Swedish PM resigns, paves way for first woman premier
Swedish PM resigns, paves way for first woman premier
Journalists surround Swedish Prime Minister Stefan Lofven as he walks from the government headquarters to  parliament to hand in his resignation to the speaker. —AP

STOCKHOLM: Swedish Prime Minister Stefan Lofven resigned on Wednesday, paving the way for the country, a gender-equality champion, to finally have a woman prime minister.

Magdalena Andersson, the current finance minister, was elected to replace Lofven as the head of the Social Democratic Party last week, putting her on track to becoming premier if she wins a vote in parliament expected next week.

Lofven this summer said he would step down in November to give his successor enough time to prepare for the Sept 2022 general election.

The Social Democrats need the support of both their Green Party coalition partners and the Left and Centre parties to elect a new prime minister.

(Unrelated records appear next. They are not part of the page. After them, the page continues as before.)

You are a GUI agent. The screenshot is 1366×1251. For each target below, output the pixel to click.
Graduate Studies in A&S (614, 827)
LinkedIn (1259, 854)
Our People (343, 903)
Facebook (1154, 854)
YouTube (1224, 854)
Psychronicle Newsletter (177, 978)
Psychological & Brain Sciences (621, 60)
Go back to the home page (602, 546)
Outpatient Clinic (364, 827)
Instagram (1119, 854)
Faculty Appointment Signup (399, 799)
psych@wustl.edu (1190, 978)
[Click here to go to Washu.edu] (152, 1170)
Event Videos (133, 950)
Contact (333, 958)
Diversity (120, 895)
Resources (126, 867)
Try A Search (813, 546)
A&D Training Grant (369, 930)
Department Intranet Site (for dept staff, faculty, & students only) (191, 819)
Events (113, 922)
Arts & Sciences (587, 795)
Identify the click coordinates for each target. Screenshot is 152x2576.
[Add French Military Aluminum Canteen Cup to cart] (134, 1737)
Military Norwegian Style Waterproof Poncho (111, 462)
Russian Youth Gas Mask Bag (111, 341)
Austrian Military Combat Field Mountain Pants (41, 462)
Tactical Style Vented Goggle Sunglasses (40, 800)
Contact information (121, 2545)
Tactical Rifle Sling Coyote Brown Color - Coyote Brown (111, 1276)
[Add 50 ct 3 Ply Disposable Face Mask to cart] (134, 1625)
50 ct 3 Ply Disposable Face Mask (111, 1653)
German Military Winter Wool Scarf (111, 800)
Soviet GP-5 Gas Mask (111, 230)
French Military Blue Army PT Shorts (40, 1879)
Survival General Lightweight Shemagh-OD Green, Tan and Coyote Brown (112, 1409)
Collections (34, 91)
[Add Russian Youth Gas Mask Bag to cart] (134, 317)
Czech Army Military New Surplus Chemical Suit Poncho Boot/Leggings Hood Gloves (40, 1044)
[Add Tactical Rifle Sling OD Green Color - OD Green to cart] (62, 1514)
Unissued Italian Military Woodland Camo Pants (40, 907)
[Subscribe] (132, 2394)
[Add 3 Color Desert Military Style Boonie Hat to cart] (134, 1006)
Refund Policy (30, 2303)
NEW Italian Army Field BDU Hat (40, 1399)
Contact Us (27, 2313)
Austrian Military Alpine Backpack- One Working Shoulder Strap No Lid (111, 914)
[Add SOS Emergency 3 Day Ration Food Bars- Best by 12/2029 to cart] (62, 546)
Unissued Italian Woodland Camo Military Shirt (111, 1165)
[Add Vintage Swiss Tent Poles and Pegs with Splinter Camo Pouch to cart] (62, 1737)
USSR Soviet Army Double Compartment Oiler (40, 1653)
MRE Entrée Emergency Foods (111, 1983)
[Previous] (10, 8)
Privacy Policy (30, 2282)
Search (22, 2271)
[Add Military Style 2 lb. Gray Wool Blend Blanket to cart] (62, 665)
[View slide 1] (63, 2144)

The Centre Party said it would back Andersson, and the Left is expected to do the same.

Lofven, who is to remain as caretaker premier until his replacement, said he expected parliament to elect Andersson relatively smoothly.

“The Swedish people want a quick transition,” he told reporters after his resignation.

Installing the first woman as prime minister sounds almost anachronistic in a country that has long championed gender equality. All other Nordic countries — Norway, Denmark, Finland and Iceland — have seen women lead their governments.

The change in the Social Democrats’ leadership comes as the party hovers close to its lowest-ever approval ratings with elections less than a year away.